# Where can I find Divided by 13 pedals in Canada?



## Greenbacker (Mar 29, 2007)

Looking for a "Dyna-Ranger" if anybody has one to sell, then great! Otherwise maybe point me to a dealer! (Other than Boutique Tone in Mtl.) Thanks!


----------



## TimH (Feb 4, 2006)

I'd highly reccomend getting one used on www.thegearpage.net/board you'll pay less and as long as they ship USPS you won't get dinged r brokerage.


----------



## zdogma (Mar 21, 2006)

I think Boutique Tone is the only /13 dealer in Canada.


----------



## 55 Jr (May 3, 2006)

Avenue Guitars in Edmonton.


www.avenue-guitars.com

Best regards,

Brian


----------



## mhammer (Nov 30, 2007)

I do believe I was in the store the day those pedals first came in, back in June. Heard them being tried out. They were okay, I guess, but nothing I hadn't heard before.


----------



## zdogma (Mar 21, 2006)

zdogma said:


> I think Boutique Tone is the only /13 dealer in Canada.

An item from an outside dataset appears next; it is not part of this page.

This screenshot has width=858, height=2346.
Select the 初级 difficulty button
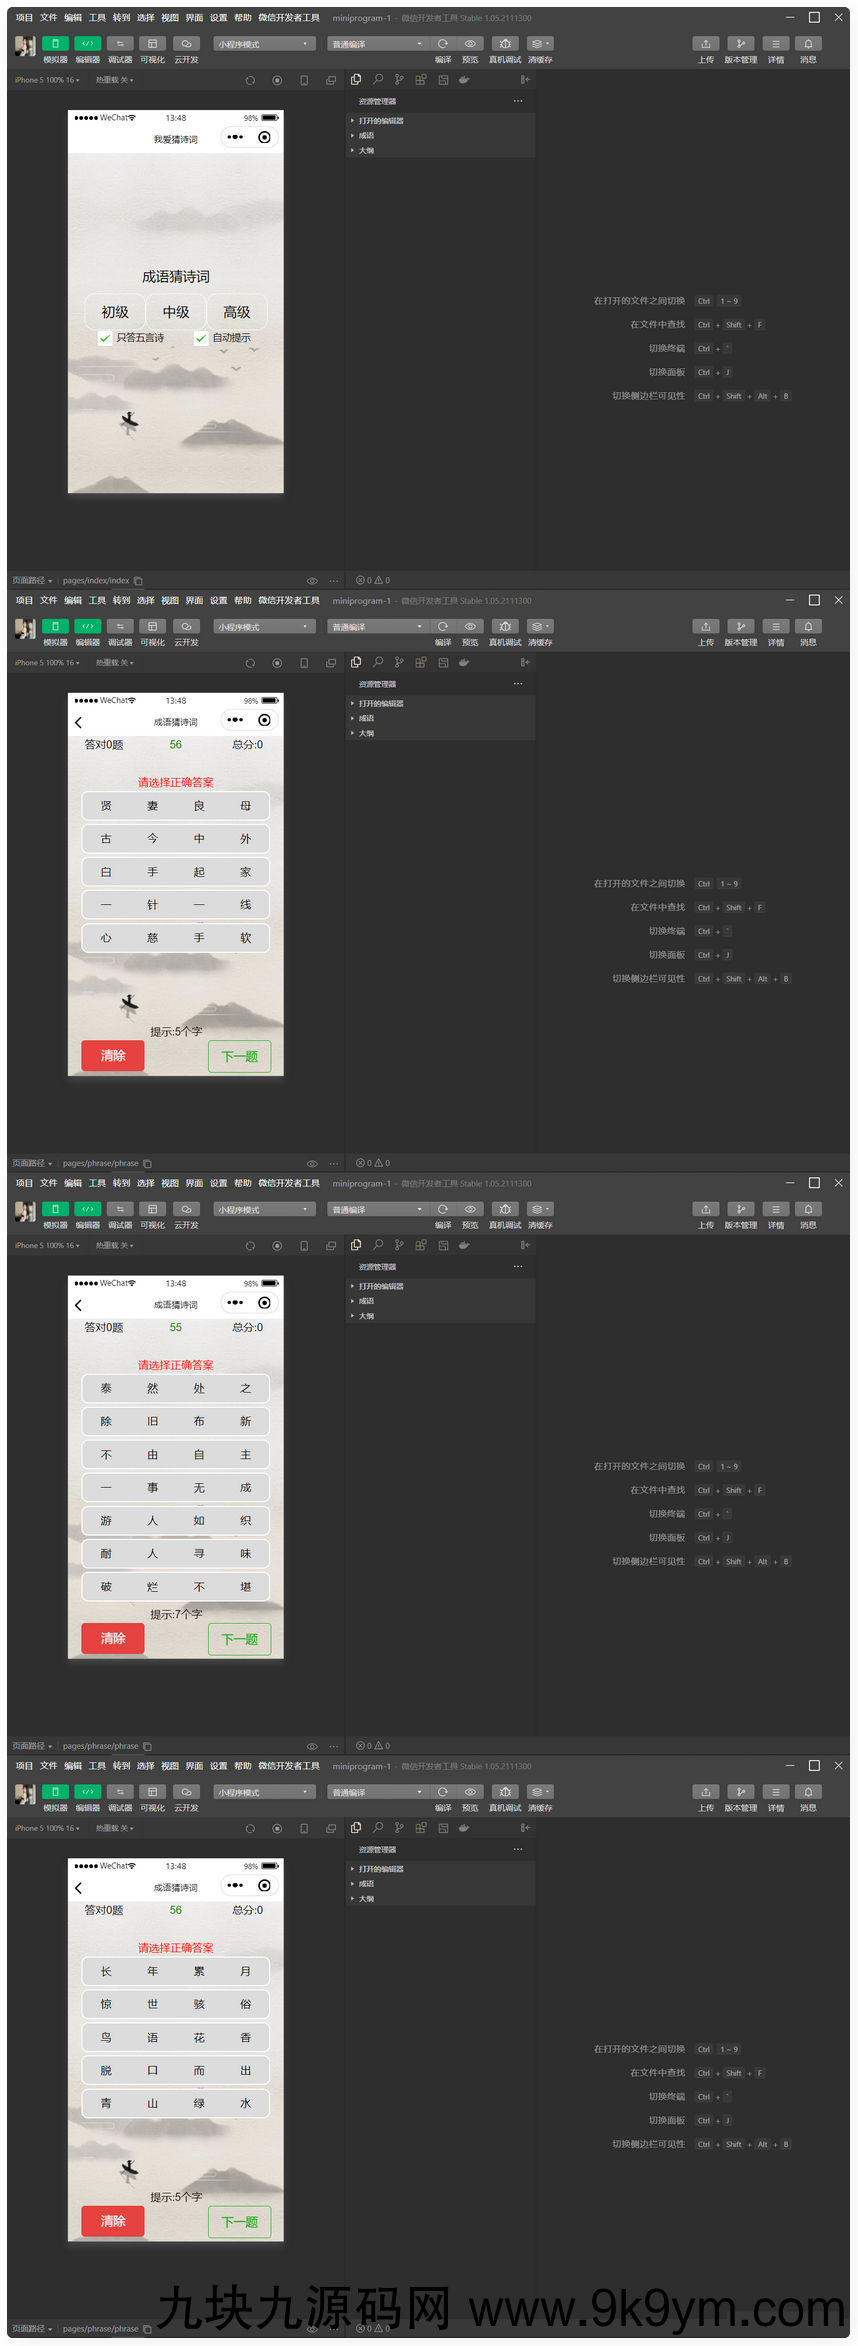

I stand corrected. I had a look at the Avenue site, looks like a very cool shop.


----------



## LowWatt (Jun 27, 2007)

zdogma said:


> I stand corrected. I had a look at the Avenue site, looks like a very cool shop.


Was looking through the used pedal prices though. Atrocious. So many that are non-vintage and available new for considerably less that they are selling used. And $250 for a TS10, c'mon. I'm pretty sure Scott at www.axeandyoushallreceive.com has one sitting there for about $130 right now.


----------